Well, thanks to what appears to be the biggest scam in the history of mankind I currently have more time on my hands than is strictly economic. Every cloud has a silver lining though and on what the BBC say is the gloomiest day of the year with most workers returning to the trenches after the festivities, and with an absence of anything better to do, To Believe is to See is back ... 

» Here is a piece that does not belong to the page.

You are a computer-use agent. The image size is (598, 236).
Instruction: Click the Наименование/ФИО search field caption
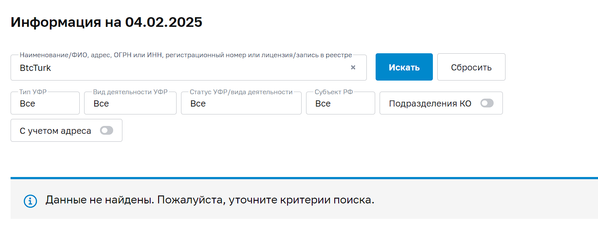186,55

At the weekend there was a conference held by the San Fransisco Fed at which the economy experts who not so long ago scoffed at the idea that the current slump might turn out this badly agreed on the need for "unprecedented" stimulus to ward off what, e.g. former governor Mishkin called an "unprecedented" crisis. Interestingly, bleating along with the rest of the herd was Chicago Fed president Charles Evans who as recently as October 2008 was publicly fretting about inflation expectations becoming embedded in the economy. With monetary policy already in completely unchartered waters their call is now for similarly aggressive fiscal policy. 

Why? Because we're all slaves to a defunkt economist of our choosing. In the absence of such stimulus, we are earnestly assured, the economy will do what the US economy did after the Crash of 1929, or what the Japanese economy did after it's crash of 1989. How do we know this?Because that's what the theoretical models tell us and what history demonstrates. Only an idiot wouldn't see something so obvious. 

That the same body of theory at best failed to anticipate the current mess and at worst caused it isn't something too many people seem to be dwelling on. Neither is the possibility that that we may have learned the wrong lessons from our two illustrative episodes of choice. The truth is that the US in the 30s and Japan in the 90s aren't the only examples of post-crash economies we might be able to learn lessons from. Off the top of my head, the UK in the early 90s, all of the Scandinavian economies in the early 90s and the Asian economies in the late 90s suffered extreme macroeconomic post-bubble distress without suffering the "lost decade" currently being peddled as the inexorable trajectory we'll be on without such measures. 

Indeed, the Asian economies recovered pretty smartly from a crisis far worse than the current one despite the IMF imposing the harsh stabilisation policies of fiscal and monetary constraint in the name of restoring credibility - incidentally, the very same policies which supposedly caused the Great Depression. I bet we end up overstimulating.